Following this, I have another parameter label interpretation question from the output of a separate dataset I am working on which followed the sample code's process for generating design data with exception in the initial.ages argument shown here:

Code: Select all: dat.pr <- process.data(ch_df, groups = "init.age", age.var = 1, initial.ages = c(0:13))

Phi g0 c1 a0 t1
Phi g0 c1 a1 t2
...
Phi g0 c1 a28 t29
Phi g1 c1 a29 t29
Phi g2 c1 a30 t29
...
Phi g13 c1 a41 t29
p g0 c1 a1 t2

What is going on here? I reviewed Ch. 7 of the Gentle Introduction looking for clues in why the groups are confounding my age/time question listed above here, but haven't found any hints yet. I will appreciate greatly any references where I can review these parameter assignments. Thanks for your patience.

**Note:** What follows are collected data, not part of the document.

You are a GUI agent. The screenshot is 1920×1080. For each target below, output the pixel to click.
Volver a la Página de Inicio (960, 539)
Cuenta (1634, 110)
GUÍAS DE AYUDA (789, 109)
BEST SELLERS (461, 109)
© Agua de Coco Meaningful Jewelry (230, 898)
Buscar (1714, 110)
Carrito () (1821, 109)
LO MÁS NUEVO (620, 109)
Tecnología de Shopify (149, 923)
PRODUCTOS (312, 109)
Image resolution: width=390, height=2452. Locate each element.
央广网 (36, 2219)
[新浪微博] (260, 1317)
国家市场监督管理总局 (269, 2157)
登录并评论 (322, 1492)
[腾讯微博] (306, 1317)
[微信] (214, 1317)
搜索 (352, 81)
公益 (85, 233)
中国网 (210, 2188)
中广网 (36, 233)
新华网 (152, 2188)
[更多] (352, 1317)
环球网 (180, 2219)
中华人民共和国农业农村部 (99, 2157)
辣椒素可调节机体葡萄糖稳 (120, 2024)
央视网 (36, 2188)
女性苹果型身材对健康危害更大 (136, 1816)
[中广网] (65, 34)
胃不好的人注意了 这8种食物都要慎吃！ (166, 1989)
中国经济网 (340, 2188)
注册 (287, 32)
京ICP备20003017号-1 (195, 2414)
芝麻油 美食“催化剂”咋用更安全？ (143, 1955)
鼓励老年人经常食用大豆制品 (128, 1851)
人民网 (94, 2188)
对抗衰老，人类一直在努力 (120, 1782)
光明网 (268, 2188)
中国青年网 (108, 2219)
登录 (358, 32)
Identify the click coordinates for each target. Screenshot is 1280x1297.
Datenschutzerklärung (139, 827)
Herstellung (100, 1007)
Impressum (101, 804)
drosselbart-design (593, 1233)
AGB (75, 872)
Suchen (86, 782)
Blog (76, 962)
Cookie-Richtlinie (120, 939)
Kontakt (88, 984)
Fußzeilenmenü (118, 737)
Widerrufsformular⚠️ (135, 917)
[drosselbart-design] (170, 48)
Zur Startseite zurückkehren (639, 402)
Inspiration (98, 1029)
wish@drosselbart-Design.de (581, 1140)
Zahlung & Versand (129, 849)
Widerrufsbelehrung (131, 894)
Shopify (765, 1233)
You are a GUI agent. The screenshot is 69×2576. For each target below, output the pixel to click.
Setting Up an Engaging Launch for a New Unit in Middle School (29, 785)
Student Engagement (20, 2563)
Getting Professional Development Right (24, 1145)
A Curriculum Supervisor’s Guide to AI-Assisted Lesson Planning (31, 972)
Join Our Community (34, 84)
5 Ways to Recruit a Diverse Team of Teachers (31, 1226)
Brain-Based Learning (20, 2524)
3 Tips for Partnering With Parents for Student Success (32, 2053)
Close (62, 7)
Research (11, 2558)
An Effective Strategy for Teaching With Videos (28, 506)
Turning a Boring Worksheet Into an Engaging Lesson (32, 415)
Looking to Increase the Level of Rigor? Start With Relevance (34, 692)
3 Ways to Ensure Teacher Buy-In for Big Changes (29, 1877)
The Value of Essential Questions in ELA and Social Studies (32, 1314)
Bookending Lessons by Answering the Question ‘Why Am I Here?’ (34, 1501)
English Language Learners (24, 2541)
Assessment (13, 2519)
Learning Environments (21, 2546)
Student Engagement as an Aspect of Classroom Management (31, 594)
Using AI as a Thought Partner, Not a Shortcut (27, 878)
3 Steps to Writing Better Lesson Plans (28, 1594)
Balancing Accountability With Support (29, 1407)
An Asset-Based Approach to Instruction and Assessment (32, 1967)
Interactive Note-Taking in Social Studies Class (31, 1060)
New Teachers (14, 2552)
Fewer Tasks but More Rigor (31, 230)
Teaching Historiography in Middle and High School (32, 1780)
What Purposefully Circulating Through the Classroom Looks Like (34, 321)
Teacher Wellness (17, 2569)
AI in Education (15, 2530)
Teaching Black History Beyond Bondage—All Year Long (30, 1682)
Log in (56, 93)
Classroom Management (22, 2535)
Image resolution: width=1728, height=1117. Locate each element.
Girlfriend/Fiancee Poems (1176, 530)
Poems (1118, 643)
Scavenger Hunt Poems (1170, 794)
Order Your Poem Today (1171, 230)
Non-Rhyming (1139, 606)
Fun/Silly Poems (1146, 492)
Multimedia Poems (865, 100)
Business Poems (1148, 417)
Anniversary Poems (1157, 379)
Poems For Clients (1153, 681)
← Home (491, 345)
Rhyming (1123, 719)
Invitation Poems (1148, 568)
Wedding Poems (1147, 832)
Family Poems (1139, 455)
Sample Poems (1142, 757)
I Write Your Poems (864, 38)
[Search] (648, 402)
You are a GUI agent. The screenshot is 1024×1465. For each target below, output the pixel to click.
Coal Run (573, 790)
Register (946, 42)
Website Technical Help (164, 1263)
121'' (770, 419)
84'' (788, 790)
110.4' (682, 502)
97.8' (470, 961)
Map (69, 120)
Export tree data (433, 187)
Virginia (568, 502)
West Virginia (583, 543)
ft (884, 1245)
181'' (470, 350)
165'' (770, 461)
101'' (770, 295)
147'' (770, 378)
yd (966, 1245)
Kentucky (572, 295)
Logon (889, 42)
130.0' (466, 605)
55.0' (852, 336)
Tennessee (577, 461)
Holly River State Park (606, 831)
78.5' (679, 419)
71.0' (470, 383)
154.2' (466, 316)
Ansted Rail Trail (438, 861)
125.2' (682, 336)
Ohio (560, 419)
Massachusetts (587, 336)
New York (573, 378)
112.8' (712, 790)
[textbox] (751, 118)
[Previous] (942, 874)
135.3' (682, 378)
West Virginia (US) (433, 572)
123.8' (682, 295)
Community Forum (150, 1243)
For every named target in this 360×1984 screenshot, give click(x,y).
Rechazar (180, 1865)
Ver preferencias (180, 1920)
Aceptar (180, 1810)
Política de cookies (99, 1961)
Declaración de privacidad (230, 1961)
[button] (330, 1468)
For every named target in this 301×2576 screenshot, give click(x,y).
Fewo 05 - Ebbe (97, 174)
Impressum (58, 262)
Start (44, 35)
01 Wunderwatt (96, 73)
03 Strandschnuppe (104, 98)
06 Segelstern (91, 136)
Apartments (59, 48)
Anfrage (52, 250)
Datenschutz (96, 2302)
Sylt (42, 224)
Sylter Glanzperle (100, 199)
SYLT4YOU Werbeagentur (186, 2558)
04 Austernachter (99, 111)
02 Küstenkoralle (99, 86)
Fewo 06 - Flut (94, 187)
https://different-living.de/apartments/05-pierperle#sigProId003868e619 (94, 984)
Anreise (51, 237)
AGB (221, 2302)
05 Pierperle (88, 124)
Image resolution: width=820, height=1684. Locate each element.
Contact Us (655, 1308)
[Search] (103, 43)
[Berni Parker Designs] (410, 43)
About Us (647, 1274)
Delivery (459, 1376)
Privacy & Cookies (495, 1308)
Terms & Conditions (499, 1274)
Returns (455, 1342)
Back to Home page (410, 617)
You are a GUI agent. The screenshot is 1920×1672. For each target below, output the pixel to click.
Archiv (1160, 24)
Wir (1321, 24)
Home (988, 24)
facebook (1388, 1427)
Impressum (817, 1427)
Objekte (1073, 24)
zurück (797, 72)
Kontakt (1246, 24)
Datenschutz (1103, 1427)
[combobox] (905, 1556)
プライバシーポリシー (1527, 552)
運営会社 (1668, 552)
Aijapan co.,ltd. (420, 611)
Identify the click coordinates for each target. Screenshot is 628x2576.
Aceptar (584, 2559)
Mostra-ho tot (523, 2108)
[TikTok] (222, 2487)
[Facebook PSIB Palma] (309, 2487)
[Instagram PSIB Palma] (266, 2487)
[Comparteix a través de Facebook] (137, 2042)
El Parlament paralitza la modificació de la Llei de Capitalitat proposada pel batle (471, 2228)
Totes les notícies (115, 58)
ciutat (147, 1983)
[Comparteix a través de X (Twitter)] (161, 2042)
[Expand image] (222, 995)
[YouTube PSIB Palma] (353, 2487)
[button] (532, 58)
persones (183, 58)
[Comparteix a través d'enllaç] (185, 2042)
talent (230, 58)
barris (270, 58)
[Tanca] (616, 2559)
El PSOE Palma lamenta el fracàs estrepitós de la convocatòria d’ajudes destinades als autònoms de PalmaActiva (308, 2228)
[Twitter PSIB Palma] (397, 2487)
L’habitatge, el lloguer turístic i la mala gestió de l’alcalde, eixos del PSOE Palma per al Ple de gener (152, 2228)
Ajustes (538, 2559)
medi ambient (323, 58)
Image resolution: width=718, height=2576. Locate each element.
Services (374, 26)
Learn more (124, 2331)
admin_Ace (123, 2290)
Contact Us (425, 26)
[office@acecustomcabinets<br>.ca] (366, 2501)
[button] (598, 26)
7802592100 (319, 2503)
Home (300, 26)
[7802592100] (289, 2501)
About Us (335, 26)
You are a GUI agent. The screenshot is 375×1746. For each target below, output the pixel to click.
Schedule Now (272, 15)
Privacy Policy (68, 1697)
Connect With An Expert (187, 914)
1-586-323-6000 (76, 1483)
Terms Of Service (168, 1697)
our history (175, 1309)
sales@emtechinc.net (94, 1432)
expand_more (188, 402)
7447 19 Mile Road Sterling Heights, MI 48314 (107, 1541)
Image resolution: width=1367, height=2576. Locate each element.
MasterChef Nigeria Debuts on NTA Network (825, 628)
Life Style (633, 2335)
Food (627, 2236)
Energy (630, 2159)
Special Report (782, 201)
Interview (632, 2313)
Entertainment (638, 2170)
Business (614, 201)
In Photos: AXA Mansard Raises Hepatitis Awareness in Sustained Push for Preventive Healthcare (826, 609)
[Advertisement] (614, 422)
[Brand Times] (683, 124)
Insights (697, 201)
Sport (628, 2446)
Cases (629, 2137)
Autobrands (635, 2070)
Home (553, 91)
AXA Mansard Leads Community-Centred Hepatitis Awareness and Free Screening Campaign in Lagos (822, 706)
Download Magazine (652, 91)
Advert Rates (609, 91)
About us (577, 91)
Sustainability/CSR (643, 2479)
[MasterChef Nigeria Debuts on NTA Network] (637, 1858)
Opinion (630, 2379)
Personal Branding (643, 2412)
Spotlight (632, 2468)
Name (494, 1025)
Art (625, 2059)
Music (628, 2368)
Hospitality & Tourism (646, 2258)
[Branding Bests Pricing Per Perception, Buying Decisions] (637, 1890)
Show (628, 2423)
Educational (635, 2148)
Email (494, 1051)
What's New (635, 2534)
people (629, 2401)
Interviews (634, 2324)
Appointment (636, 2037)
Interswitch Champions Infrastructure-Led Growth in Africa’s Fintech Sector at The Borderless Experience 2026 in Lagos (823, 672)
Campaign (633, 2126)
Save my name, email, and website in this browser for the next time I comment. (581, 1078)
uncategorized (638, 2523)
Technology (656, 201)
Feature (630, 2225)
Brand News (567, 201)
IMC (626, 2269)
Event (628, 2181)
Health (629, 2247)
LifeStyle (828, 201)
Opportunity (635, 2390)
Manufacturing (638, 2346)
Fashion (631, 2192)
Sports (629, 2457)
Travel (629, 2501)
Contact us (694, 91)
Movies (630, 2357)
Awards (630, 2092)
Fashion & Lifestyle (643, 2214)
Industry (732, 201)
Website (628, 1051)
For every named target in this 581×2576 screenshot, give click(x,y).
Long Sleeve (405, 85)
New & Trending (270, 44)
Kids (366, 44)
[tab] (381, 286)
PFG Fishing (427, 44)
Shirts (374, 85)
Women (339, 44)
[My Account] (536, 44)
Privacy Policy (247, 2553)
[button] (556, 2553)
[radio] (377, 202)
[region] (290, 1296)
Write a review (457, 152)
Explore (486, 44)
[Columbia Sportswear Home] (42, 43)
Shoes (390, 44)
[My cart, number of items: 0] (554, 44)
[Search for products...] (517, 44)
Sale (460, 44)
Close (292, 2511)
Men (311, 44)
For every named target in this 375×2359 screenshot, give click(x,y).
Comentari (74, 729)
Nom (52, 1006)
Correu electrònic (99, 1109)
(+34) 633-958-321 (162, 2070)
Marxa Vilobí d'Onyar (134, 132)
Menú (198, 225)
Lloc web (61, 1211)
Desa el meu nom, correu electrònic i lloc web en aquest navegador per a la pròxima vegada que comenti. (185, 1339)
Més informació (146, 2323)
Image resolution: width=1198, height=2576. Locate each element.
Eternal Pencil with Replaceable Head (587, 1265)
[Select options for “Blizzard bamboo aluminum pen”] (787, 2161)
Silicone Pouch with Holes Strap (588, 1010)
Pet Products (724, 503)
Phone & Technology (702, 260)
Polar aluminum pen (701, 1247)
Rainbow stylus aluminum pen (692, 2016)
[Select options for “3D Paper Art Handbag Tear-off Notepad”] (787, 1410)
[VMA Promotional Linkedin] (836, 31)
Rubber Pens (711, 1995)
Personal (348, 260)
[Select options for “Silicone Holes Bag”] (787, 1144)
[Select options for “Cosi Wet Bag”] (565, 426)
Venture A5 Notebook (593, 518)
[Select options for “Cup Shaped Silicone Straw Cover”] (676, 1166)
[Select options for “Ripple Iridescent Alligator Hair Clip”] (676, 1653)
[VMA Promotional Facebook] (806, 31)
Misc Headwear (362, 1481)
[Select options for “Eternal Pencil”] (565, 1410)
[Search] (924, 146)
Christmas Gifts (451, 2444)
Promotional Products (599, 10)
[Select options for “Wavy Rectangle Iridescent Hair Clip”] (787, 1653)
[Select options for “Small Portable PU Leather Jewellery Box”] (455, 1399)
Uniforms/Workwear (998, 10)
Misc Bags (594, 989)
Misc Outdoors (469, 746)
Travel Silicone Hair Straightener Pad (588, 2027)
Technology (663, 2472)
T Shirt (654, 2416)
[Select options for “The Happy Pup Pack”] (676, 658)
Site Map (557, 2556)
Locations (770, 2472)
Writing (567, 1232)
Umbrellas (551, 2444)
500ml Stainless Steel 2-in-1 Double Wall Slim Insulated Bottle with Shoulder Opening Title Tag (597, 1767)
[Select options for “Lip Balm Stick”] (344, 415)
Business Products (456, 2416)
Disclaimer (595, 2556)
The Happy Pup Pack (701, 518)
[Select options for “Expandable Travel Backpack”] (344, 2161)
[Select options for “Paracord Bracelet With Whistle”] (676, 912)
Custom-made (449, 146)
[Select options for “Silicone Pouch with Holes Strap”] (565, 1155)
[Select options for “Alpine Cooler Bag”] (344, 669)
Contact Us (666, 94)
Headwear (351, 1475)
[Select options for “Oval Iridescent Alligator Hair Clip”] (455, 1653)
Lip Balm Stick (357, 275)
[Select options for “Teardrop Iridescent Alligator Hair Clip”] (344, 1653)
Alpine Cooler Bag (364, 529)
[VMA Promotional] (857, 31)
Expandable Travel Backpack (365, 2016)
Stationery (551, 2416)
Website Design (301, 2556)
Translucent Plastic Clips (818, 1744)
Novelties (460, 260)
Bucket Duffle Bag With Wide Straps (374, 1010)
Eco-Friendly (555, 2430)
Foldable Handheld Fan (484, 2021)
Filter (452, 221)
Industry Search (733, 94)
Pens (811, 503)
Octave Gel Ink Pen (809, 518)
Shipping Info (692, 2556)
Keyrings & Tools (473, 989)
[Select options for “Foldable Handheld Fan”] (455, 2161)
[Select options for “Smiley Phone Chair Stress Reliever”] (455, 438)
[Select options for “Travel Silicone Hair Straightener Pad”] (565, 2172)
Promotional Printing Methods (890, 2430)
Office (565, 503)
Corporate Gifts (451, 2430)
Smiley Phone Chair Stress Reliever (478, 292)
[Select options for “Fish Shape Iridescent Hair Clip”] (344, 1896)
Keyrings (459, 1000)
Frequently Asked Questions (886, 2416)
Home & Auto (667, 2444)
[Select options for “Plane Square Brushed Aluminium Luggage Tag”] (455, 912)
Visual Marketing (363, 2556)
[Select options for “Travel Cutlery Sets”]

by **jlaake** » Fri Oct 21, 2022 4:42 pm

From section 6.10 of the workshop notes on PIM simplification

RMark maintains the original indices with the simplified indices for model averaging real parameters.
As the models change, the number and indices of the simplified parameters change to match the model
complexity, but the underlying original typically all-different indices remain the same. Because the simplified
indices differ across models they would not be useful for averaging across models. The original non-simplified
indices are also in model.index in the design data. The one side-effect of simplification is that the real
parameter labels in the output file produced by MARK are not useful. However, labels in the RMark
summaries can be useful although the pim formatted output provided by summary is typically more useful.
The real labels are pasted values of group (g), cohort (c), time (t), and age (a).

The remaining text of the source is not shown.